COURT OF CHANCERY OF NEW JERSEY
Feb 20, 1926
132 A. 308 (Ch. Div. 1926)

Opinion

02-20-1926

BALDWIN et al. v. BERRY AUTOMATIC LUBRICATOR CORPORATION et al.

Samuel M. Hollander and Israel B. Greene, both of Newark, for complainant. Burnett, Sorg, Murray & Duncan and N. C. Murray, all of Newark, for defendants.


(Syllabus by the Court.)

Suit by Raymond J. Baldwin and others against the Berry Automatic Lubricator Corporation and another for an injunction, and for the appointment of a receiver. A receiver to be appointed.

Samuel M. Hollander and Israel B. Greene, both of Newark, for complainant.

Burnett, Sorg, Murray & Duncan and N. C. Murray, all of Newark, for defendants.

BACKES, V. C. The defendant is a Delaware corporation. The complainants, stockholders and creditors, filed this bill (amended) to enjoin it from exercising its corporate franchise in this state, and for a receiver.

The company was formed in May, 1925, by Christopher H. Berry, an inventor, and John C. Hoshor, a New York stock broker, using dummy shareholders, with an authorized capital stock of $1,000,000, divided into 1,000,000 shares at $1 a share. Berry had invented a grease cup, and had a patent pending, and for a license to manufacture the cup all the authorized capital stock of the company was issued to him; that is, the license to manufacture the cup was capitalized for $1,000,000.750,000 of the shares were immediately handed over to Hoshor, and 50,000 shares were returned to the treasury of the company for sale to the public. The corporation then entered into a contract with Hoshor's stock brokerage concern, Hoshor, Montayne & Co., later changed to Hoshor, Presby & Co., to sell the company's 50,000 shares of treasury stock, the company to pay all expenses and 10 per cent. commission. The stock-floating campaign was then launched. The public was circularized with the usual alluring literature, guardedly phrased, but false in spirit and fact, in which the Berry Automatic Lubricator Company was represented as an active manufacturer and distributor of lubricators; that its customers were some of the largest manufacturers in the nation; and that there were reasonable prospects of a 20 per cent. dividend in 1926—all designed to intrigue their victims into the belief that the company was in prosperous and successful operation. Crafty salesmen were sent into the field, and with glib tongue and false heart, and by wicked and false pretenses, swindled them of their money and securities —securities paying a lower dividend. The promise of a 20 per cent. dividend was the bait dangled at the end of their line of misrepresentations.

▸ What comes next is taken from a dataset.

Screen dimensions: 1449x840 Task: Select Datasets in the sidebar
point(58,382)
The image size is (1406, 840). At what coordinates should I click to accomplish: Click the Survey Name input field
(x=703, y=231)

After 2,383 shares had been disposed of at 51.50 a share, the promoters, evidently feeling that they were selling them too cheap, and that $5 and over could be as readily gotten, recapitalized the license at $5,000,000, increased the authorized capital stock to that amount, and the shares to $5 each, and thereafter 100 shares were sold at $4 a share, 24,467 at $5 per share, 131 at $7 per share, and 1,579 at $7.50 per Share, yielding a total of $139,015.50. Of this sum, $76,100.50 represents stock and securities taken in exchange and resold for $54,481.23, leaving a net yield of $117,396.23 in cash. Of this over $96,000, to be exact $96,293.69, has been eaten up by expenses, salaries, commissions, etc. A shop had been rented in Newark, and secondhand machinery had been installed at a cost of $11,000, on deferred payments, but not a wheel was turned nor a cup marketed for profit. Half a dozen or more mechanics made cups by hand, a few a day, in all a few hundred, which were sold or sent to large manufacturers as try-outs or samples. These were the much-advertised customers.

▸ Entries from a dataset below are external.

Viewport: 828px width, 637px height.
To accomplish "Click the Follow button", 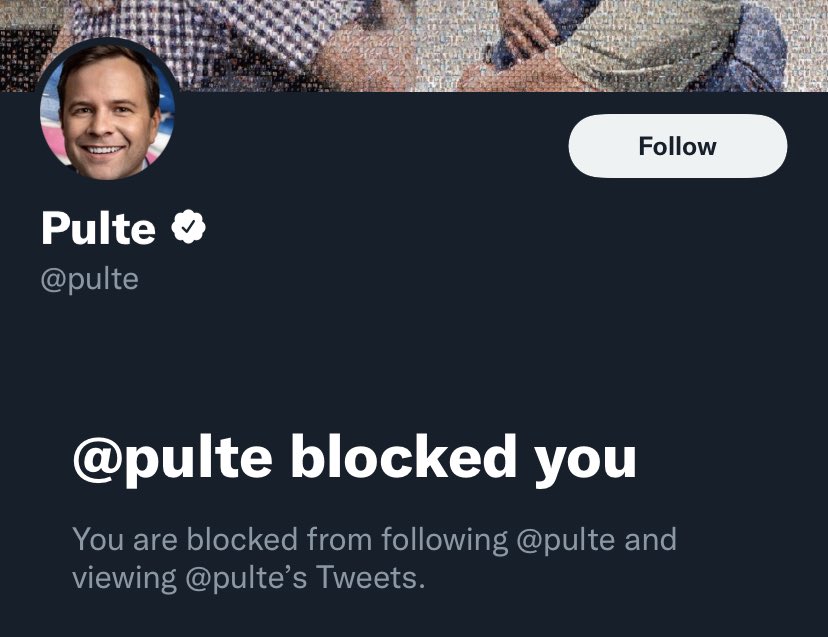I will coord(677,146).
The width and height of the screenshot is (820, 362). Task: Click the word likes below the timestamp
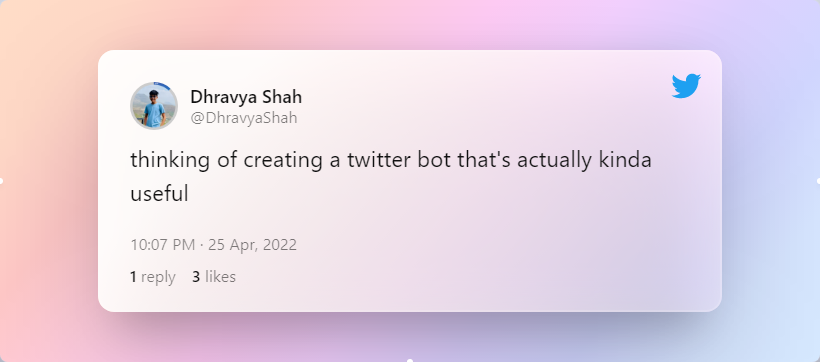pos(220,277)
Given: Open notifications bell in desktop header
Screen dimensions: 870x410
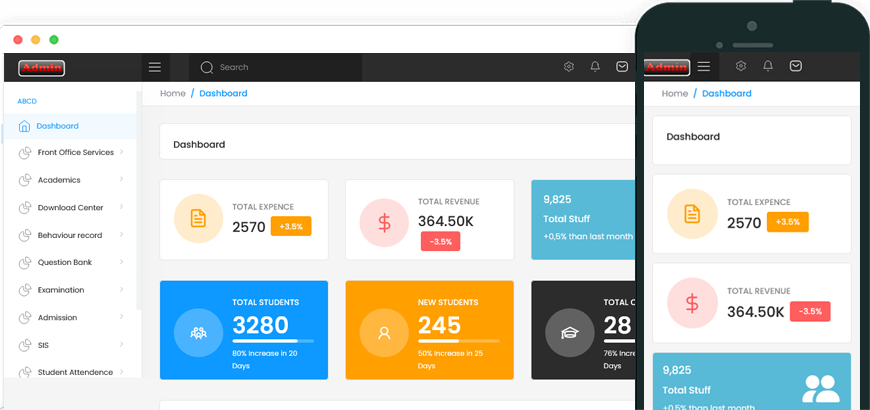Looking at the screenshot, I should [x=595, y=67].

It was sought to show that lack of co-operation between the stock brokerage and factory management was accountable for the failure of machine production on a larger scale, but the facts tend to show that the factory was a mere sham and pretense, and that the grease cups functioned mainly in lubricating the sale of stock. It is not questioned that the invention has merit, but fixing its value and price at $1,000,000 of the capital stock of the company implies fraud at the outset, and later raising the face value of the issue to $5,000,000 demonstrates it, as well as the cupidity of the promoters. There is nothing left to show for the $117,396.23 except some secondhand machinery, as yet unpaid for, office furniture and stock on hand, all appraised at $14,000, $7,678 due from Hoshor, Presby & Co., which apparently is un-collectable, and a few dollars in bank. From this showing, and the figures are taken from the account furnished by Hoshor, Presby & Co., can it be doubted that the corporation was manipulated solely as a stock-selling swindle, and that the scheme is only one of many by which the public is fleeced of a billion dollars annually, as statistics show?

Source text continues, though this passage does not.